The appellant appeals against both conviction and sentence by limited leave of the single judge.
The grounds of appeal, developed attractively by Mr Lewin today, were these: as to conviction, that the judge misdirected the jury through stating that they should ignore the bad character evidence of the complainant, a Mr Ashton; as to sentence, that the overall sentence was simply manifestly excessive.
The facts may be shortly summarised. On 2nd November 2016, at about 7pm, the victims, Mr Ashton (count 3) and Mr Brunt (count 1) were walking to Brunt's home when they were involved in an incident with the appellant. During the incident a knife was held to Brunt's throat and Ashton sustained two stab wounds, one to his back and another to his arm. He was subsequently treated in hospital for an injury to his spleen and a collection of blood in his lung, which had been caused by one of the wounds. He required surgery. He had his spleen removed and a hole in his diaphragm repaired. He was in hospital for twelve days.
The prosecution case was that the appellant had deliberately targeted Ashton, believing him to be a sex offender who had sexually abused a young man, "JM", the son of one of the appellant's friends, "HJ". This allegation had been made by HJ and in the period preceding the stabbing there had been further allegations and animosity between Ashton, HJ and JM. It is perhaps worthwhile to note that, prior to the incident, as we understand it, Ashton and the appellant had never met. It was the prosecution case that, prior to the stabbing, the appellant had indeed said: "Which one of you is Adam?"
The prosecution relied on a variety of evidence: the evidence of Ashton; the evidence of Brunt; evidence that on 4th November (two days after the incident) the appellant was behaving erratically and telling others that this was to be his last weekend with his son before handing himself in to the police; he referred to having "stabbed a paedophile"; the appellant's no comment interviews; the appellant's bad character (24 previous convictions, including offences of violence); the fact that a "hi vis" jacket had been worn by the attacker and by the man in the public house on 4th November; the fact that the appellant's claim to have returned such a jacket to his employer had been denied by the employer; the positive identification of him by Ashton; and Brunt's indication that a man he had "a strong feeling about" at a VIPER parade might have been the attacker but had shaved his head and face.
+ + +
- WHAT IS BEING ASKED
Continue the appeal judgment about the stabbing, starting right after its last sentence.

Dataset items
+ + +
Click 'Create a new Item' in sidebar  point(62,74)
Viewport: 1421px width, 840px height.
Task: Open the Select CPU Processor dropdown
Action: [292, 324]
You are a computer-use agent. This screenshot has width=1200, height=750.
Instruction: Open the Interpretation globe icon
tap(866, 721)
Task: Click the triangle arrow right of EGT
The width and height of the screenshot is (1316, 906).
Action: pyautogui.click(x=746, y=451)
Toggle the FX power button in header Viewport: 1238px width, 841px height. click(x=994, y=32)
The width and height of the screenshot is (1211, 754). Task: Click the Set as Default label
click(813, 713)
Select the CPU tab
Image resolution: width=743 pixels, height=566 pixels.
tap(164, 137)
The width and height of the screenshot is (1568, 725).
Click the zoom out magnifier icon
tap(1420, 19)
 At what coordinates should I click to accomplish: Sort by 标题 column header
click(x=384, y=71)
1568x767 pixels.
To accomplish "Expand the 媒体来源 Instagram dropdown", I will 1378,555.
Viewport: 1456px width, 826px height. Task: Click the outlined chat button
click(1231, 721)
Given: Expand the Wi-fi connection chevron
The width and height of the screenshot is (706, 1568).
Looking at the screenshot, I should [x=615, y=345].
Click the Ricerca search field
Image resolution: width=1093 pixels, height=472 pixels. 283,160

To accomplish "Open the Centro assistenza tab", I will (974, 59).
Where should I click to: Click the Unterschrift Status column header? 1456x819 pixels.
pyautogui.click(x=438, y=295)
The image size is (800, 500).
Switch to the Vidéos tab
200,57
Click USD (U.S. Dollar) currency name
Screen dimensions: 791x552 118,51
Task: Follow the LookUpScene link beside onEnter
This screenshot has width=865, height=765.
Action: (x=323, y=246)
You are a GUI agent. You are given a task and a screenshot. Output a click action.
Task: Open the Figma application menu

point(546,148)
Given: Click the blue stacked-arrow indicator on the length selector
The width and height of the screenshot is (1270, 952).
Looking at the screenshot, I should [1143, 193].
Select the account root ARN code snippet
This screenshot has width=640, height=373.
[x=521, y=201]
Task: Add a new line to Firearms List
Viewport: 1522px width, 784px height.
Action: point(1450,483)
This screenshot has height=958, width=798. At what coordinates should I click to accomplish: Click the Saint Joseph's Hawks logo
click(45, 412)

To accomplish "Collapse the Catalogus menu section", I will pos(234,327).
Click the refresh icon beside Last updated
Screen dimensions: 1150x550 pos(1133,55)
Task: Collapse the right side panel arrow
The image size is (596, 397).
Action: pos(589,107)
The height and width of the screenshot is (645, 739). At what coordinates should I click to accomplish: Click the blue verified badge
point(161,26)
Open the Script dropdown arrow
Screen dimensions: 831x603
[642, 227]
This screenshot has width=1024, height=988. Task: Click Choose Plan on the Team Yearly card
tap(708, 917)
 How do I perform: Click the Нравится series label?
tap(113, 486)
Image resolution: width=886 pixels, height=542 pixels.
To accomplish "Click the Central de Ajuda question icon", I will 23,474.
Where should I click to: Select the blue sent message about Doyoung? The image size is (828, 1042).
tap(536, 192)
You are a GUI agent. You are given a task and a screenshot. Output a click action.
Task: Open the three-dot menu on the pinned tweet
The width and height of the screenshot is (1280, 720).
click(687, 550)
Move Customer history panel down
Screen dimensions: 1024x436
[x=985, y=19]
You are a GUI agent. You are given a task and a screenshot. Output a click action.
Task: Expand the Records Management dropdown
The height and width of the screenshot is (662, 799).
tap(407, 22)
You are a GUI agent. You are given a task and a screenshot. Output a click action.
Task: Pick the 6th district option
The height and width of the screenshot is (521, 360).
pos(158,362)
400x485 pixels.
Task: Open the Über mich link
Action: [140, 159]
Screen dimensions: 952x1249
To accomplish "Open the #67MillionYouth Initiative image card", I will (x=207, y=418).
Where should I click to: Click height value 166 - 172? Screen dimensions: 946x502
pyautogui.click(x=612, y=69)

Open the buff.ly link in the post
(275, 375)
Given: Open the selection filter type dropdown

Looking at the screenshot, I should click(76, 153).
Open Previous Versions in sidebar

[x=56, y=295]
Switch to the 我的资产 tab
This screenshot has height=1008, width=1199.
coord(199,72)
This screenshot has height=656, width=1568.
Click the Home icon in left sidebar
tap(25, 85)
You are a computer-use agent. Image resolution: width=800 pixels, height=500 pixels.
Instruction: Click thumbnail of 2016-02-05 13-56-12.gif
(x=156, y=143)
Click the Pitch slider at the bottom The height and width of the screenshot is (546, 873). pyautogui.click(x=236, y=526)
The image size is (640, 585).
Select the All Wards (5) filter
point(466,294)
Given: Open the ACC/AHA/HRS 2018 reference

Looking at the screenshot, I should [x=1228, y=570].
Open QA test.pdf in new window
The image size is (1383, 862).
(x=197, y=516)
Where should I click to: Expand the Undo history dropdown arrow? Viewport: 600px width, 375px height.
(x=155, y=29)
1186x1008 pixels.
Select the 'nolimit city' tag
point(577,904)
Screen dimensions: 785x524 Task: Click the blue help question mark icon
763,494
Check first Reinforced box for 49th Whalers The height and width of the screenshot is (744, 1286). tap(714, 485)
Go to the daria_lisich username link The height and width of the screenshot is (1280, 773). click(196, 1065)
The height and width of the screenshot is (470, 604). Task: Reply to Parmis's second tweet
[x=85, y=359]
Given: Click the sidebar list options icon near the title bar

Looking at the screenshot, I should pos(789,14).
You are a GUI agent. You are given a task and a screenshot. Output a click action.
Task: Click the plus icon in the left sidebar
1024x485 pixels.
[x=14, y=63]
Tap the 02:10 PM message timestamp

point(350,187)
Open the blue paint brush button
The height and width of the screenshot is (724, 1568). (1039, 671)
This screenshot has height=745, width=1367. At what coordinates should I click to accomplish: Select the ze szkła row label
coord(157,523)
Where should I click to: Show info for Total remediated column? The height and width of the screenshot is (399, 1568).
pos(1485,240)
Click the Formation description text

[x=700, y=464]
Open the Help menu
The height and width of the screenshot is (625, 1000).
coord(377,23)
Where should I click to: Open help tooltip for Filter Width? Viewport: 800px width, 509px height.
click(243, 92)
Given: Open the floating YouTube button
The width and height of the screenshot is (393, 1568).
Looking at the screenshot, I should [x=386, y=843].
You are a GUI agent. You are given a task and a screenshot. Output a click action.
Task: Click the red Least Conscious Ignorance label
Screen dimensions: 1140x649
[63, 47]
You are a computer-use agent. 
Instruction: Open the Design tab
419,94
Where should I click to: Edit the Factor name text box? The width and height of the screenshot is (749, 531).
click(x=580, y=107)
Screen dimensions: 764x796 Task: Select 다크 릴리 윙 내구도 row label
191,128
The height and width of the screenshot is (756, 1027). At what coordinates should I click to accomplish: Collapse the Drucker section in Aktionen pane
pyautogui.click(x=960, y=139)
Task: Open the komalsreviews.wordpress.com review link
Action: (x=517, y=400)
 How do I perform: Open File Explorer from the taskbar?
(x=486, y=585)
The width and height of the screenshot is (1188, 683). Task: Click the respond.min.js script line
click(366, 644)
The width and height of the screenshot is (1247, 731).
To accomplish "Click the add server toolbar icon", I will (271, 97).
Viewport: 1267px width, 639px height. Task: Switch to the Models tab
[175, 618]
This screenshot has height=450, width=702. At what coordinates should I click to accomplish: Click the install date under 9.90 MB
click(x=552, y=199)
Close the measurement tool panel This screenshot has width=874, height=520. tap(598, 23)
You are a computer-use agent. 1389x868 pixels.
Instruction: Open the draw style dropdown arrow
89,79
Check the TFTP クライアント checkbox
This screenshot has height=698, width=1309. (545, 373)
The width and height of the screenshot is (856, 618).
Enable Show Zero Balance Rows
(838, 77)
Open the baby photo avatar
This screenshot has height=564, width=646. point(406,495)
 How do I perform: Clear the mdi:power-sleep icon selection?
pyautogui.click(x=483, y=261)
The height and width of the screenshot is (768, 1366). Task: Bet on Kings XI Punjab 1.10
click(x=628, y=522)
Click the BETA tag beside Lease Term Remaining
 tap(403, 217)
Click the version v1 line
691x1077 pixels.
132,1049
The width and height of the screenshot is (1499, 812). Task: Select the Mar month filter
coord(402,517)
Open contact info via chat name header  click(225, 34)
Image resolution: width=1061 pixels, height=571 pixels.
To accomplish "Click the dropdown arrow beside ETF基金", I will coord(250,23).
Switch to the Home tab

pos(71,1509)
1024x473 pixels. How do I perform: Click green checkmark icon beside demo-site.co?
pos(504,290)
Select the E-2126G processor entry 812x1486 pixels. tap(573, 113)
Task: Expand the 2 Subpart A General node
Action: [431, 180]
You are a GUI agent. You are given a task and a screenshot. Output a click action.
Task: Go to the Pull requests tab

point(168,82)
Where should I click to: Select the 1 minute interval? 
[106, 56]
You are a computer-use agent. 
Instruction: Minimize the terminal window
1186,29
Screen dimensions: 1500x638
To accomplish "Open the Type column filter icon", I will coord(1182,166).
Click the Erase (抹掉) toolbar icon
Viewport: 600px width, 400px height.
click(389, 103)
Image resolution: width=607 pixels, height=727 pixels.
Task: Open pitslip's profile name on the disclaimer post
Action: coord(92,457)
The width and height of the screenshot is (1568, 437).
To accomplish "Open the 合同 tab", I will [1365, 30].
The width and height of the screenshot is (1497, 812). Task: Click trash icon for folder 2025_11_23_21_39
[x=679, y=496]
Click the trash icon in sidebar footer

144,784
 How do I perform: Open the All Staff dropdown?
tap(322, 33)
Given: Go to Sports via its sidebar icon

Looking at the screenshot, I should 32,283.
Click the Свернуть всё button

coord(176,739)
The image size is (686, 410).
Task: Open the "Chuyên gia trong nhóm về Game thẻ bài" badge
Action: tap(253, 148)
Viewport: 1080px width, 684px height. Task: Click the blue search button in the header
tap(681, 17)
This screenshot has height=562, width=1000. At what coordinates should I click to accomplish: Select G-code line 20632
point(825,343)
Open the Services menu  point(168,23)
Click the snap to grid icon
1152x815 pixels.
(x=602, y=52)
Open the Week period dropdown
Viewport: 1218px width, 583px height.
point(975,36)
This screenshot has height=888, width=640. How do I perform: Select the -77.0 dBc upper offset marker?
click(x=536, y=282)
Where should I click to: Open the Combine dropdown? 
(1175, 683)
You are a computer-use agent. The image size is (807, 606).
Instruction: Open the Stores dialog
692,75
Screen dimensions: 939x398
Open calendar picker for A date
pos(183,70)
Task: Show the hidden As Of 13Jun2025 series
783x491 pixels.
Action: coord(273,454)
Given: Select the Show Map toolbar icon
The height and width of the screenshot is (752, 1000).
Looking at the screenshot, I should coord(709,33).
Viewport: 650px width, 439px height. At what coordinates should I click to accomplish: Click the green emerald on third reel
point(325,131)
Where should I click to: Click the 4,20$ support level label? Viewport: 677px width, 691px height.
+ + +
- ANSWER BOX
The defence case was that Ashton was well known locally as a paedophile who had preyed on JM frequently, trying to see and make contact with him. On the night of the incident, JM had asked the appellant to go to his mother's shop as she was having some difficulties. On arrival, the appellant found Ashton and Brunt arguing with and threatening HJ. He ejected them from the shop. The CCTV images captured the incident thereafter when a number of others came on to the scene and attacked Brunt and Ashton. The appellant had been present but was not responsible for the attack. He accepted that he had punched Ashton in the stomach, but he denied that he had stabbed him.
The issue for the jury was whether the appellant was the person responsible for inflicting the stab wounds.
As already mentioned, the appellant has a large number of previous convictions (24) spanning the period 1991 to 2014. These included offences of dishonesty and violence. He had previously served short sentences of imprisonment.
Passing sentence, the judge said that the appellant had been found guilty by the jury. It was implicit in the verdict that he had carried a knife into a pre-arranged conflict between himself and the two men involved. The knife had been used first on Blunt in extremely dangerous circumstances. The appellant had then carried out a sustained assault on Ashton which had clearly caused greater harm. Culpability was high. There had been a clear homophobic motivation as the appellant had believed that Ashton was a homosexual paedophile. Ashton had been left with injuries that would affect him for the rest of his life. The CCTV footage showed that it had been a group attack. Totality was borne in mind, as was the fact that the appellant's life had been a difficult one. The judge then passed the sentence to which we have already referred.
Appeal against Conviction
The question of Ashton's bad character arose in the following circumstances. At the conclusion of Ashton's evidence, the defence made an application to adduce evidence of his previous convictions under section 100 of the Criminal Justice Act 2003. The basis of the application was that the convictions had substantial probative value in relation to a matter in issue in the proceedings and was of substantial importance in the context of the case as a whole (section 100(1)(b)), namely that Ashton had impugned the character of HJ and JM, who were both due to give evidence for the defence. The Crown opposed the application, but the judge admitted the evidence of the previous convictions on the basis that the jury were entitled to hear evidence in order to balance the impression that they may have formed about Ashton. However, in the event, the defence did not call JM or HJ, so that the basis of the application to adduce Ashton's previous convictions fell away.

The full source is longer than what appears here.